The example shown below (courtesy of David Eppstein) is a common example of a cubic graph that admits no perfect matching:
(source: uci.edu)
Are there other examples of cubic graphs that do not admit a perfect matching and, unlike the above example, do not contain a vertex that lies at the intersection of three bridges (i.e. an edge whose removal increases the number of connected components in the graph)?
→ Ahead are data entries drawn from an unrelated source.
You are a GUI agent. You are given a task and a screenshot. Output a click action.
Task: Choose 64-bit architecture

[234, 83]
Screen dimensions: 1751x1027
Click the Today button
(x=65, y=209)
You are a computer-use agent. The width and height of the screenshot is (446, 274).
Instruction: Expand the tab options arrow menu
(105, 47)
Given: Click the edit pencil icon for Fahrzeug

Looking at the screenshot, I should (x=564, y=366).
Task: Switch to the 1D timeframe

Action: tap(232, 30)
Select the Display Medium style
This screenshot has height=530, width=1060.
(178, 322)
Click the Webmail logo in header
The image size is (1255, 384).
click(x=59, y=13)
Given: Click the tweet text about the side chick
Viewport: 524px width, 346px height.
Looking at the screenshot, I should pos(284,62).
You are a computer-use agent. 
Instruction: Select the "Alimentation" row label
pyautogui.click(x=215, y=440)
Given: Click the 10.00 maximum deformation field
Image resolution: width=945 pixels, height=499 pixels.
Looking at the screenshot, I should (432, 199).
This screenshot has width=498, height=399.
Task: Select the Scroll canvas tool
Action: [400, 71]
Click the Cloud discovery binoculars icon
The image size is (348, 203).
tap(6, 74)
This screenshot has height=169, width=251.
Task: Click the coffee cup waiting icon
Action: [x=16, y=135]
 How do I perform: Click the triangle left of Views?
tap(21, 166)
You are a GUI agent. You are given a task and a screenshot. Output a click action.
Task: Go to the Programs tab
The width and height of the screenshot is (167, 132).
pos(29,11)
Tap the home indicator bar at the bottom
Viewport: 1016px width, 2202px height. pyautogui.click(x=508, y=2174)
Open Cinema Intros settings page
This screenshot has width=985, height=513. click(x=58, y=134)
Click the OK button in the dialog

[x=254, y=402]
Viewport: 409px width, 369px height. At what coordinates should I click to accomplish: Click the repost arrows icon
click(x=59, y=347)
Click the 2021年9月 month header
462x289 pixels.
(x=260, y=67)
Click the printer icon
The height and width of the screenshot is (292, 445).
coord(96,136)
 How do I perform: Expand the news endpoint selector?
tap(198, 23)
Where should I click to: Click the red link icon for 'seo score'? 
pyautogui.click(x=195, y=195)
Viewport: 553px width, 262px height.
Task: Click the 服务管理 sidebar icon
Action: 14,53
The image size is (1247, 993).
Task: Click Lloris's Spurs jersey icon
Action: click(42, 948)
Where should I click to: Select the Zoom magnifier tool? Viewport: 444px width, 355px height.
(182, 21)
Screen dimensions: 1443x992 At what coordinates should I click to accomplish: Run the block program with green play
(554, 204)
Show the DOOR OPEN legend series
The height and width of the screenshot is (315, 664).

Substitute your central vertex in your graph with a 3-cycle $abc$ so that the graph stays cubic. Now subdivide each edge in this 3-cycle. So we have new vertices $u$ connected to $a$ and $b$, $v$ connected to $b$ and $c$, $w$ connected to $c$ and $a$. Now add a final vertex $x$ and connect it to $u,v$ and $w$. This graph has exactly three bridges, none of which intersect the other at a vertex, and moreover has no perfect matching!
One result which relates the existence of a perfect matching in a cubic graph and its bridges is the following theorem of Petersen from "Die theorie der regularen graphen", Acta Math. 15 (1891), 163-220:
Theorem: Every cubic graph with at most two bridges contains a perfect matching.
As well as this strengthening by Errera, "Du colorage des cartes", Mathesis 36 (1922), 56-60:
Theorem: If all the bridges of a connected cubic graph $G$ lie on a single path of $G$, then $G$ has a perfect matching.
So your instinct is true, in the sense that if the graph has no perfect matching, its bridges do not lie on a path. However the example in the beginning of this answer shows that they are not necessarily incident at the same vertex.
I think there are no such graphs.
It was shown by Sumner and Las Vergnas (you can find the references here: http://mathsci.kaist.ac.kr/~sangil/pdf/2009claw.pdf) that a claw-free connected graph has a perfect matching (assuming even number of vertices, of course!). An intersection of three bridges is clearly a claw.